In a sermon on May 1 I asked my little rural congregation to reflect on the reality of the Holy Spirit as the physical presence of God among us, even if it cannot be seen or touched. It isn’t that easy to do. We are not accustomed to the idea that the physical and spiritual realms coexist in creation. Our ancestors had no problem with it because, to them, the world was filled with spiritual beings of all kinds. That was not always a good thing. Superstition about “ghoulies and ghosties and long legged beasties and things that go bump in the night” too often had more reality for them than did God’s Spirit. Superstitions also led some Christians to execute supposed witches, burn books, persecute strangers, and more. All those superstitions made spiritual reality appear like a bad idea, something to be reserved for phony fortune tellers and new age goofiness.
Having said that, we lost something when we rejected the reality of the coexistence of the spiritual and physical realms in order to abolish superstition. The Celtic Christianity that underlies and inspires so much of our Anglican ways went in another direction. It recognized and honored God’s Holy Spirit as it was encountered in “thin places,” and as it was experienced in everyday activities such as milking a cow, reaping grain, or kneading bread. Unfortunately for us, that got tossed out along with the ghoulies and ghosties, except that it didn’t stay tossed out. Our way of being Christian is too deeply rooted in it, even if we are not that aware of it. More on that at another time.
All of this brings me to Pentecost, which remembers that moment when God’s Holy Spirit was revealed to a frightened and defeated band of Jesus’ followers through physical signs of its forceful presence. Contrary to the common way of thinking about our need to come to Jesus, God came to them, and why should that be a surprise? Didn’t God come to us in Christ Jesus? And that is what God does still. It is not something that happened a long time ago, but something that happens daily in our own lives, and never more so than in the gift of new life we receive each Sunday in the Holy Eucharist.
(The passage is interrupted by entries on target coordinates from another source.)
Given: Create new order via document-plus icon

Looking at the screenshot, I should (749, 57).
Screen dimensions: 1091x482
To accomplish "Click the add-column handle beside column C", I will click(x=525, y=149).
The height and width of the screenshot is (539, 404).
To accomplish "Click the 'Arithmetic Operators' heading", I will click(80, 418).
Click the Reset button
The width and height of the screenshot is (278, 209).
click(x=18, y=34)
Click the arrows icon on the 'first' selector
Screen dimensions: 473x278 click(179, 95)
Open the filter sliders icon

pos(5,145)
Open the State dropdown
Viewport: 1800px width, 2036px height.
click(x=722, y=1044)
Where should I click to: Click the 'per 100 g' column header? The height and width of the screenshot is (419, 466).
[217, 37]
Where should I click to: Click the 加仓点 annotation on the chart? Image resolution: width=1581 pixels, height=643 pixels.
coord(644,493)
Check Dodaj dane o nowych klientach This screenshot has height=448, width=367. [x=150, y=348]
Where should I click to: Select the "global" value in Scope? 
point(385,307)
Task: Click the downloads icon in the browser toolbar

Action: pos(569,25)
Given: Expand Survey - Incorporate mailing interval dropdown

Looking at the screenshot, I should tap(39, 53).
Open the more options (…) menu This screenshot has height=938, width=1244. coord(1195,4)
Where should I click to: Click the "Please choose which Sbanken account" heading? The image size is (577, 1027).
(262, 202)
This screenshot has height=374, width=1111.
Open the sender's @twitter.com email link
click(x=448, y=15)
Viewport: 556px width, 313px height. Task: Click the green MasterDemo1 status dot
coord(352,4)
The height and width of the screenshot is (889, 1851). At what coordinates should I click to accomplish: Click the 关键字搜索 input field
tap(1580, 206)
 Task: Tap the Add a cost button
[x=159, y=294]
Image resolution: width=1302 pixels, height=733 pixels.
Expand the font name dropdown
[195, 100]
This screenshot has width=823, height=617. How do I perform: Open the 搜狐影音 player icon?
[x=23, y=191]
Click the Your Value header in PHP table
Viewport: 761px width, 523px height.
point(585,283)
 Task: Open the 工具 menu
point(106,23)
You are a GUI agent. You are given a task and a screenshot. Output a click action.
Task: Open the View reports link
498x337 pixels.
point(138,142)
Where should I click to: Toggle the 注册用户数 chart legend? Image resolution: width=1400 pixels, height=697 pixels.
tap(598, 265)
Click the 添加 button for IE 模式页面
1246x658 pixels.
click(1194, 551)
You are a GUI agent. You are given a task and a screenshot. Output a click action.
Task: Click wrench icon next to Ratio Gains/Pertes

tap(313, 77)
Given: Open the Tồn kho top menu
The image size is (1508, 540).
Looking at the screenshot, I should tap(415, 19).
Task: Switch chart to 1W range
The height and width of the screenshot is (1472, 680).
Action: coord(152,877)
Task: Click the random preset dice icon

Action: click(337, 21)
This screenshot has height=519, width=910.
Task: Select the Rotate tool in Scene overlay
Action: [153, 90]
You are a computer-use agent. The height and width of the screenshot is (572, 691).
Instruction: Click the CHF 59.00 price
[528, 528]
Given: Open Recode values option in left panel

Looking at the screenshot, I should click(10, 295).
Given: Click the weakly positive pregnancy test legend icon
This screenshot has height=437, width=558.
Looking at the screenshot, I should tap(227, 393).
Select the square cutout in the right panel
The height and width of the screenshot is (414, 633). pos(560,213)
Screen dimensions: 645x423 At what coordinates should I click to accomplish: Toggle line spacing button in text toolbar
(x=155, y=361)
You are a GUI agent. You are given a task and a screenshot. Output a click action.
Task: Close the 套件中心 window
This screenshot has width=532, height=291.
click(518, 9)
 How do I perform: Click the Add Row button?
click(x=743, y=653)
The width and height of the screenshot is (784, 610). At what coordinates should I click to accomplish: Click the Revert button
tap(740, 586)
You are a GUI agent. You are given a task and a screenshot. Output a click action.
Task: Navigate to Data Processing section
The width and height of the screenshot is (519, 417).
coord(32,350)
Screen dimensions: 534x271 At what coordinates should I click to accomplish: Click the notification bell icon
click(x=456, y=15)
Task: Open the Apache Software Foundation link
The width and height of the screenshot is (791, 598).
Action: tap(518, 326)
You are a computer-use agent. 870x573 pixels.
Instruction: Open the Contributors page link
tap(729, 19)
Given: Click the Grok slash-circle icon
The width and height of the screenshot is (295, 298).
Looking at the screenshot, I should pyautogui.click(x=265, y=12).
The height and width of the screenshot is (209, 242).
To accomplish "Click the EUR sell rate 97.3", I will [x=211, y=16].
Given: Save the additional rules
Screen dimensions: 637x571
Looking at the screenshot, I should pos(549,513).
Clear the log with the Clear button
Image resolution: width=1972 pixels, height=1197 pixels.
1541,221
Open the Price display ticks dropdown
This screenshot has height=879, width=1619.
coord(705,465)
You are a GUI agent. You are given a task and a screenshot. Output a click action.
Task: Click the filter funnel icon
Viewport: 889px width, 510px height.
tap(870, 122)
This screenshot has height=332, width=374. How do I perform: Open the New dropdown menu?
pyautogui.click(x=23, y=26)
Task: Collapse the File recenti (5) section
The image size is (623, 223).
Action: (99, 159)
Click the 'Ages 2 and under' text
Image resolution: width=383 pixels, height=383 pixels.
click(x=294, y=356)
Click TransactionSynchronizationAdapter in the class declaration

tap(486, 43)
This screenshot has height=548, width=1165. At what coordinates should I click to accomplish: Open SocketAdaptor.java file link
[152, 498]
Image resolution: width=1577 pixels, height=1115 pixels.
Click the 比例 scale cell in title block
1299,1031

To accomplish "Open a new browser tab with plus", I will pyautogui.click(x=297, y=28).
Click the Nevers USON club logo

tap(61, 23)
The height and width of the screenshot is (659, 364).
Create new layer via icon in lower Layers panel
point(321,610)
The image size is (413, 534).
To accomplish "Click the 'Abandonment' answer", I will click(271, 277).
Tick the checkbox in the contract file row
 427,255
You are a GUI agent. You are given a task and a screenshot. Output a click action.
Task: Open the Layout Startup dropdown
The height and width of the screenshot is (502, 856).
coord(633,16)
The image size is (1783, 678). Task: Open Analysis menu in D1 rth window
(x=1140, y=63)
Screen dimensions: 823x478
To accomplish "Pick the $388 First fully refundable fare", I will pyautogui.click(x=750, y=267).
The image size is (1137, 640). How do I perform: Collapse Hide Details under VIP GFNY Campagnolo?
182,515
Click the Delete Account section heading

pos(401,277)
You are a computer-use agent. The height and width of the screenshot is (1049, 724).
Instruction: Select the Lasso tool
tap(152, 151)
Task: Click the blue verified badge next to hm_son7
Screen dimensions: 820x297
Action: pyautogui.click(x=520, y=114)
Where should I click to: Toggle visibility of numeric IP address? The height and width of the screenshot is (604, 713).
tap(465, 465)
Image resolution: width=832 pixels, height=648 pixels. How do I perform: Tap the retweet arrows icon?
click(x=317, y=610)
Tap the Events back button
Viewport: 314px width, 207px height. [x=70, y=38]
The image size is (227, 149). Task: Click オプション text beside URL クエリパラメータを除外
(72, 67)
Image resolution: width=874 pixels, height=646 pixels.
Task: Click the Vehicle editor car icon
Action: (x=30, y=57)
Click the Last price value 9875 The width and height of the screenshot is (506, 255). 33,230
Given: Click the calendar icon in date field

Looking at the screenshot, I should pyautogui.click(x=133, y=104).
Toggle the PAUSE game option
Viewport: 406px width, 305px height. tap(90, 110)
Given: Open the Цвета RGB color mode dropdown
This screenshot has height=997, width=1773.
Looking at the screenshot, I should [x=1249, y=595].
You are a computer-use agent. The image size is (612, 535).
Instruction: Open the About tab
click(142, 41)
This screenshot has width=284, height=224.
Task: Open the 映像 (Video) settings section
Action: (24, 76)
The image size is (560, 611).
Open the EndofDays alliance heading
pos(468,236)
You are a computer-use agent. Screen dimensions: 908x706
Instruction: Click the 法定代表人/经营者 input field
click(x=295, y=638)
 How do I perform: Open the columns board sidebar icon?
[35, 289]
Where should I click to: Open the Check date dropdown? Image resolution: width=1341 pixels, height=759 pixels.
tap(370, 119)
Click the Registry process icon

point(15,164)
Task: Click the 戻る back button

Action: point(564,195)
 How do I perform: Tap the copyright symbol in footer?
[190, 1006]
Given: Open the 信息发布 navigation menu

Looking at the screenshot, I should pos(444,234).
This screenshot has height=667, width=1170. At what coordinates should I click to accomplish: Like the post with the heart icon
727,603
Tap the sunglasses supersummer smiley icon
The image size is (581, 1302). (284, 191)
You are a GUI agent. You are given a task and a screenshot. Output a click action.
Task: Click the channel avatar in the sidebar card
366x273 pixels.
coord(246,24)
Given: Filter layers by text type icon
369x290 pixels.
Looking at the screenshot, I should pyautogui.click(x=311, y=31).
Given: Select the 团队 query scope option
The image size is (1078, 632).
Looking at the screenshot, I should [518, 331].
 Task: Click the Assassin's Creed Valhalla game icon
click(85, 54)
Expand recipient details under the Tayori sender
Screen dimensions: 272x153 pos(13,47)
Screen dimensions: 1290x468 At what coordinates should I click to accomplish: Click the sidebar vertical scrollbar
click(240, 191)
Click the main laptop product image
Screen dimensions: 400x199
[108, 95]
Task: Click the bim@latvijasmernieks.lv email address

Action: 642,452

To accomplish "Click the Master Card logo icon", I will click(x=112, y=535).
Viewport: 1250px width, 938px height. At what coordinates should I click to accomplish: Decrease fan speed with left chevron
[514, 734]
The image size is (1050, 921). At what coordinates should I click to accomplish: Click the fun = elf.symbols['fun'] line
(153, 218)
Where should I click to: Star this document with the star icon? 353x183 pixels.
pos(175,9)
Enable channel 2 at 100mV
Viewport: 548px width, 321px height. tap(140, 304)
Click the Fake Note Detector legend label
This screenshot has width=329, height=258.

On Pentecost Sunday we not only remember what happened then, we do what we can to open our hearts and minds to God doing it again for us, not once but daily.
It is time for us to reclaim the reality of the coexistence of the spiritual and physical realms. Realms not filled with scary demons, but overflowing with God’s Holy Spirit made known to us in uncountable ways through creation itself. To paraphrase the writer to the Hebrews, the spiritual realm that coexists with our physical world is not something we are to be afraid of. No! It is a realm in which the living God, innumerable angels singing, and all the saints in heaven are now and continue to be a part of our every day lives. It may not be in the form of roaring winds and tongues of fire. We may not wander out onto Main Street speaking in a dozen languages. But we will encounter God’s Holy Spirit just the same. What that will mean for each of us? That remains to be seen.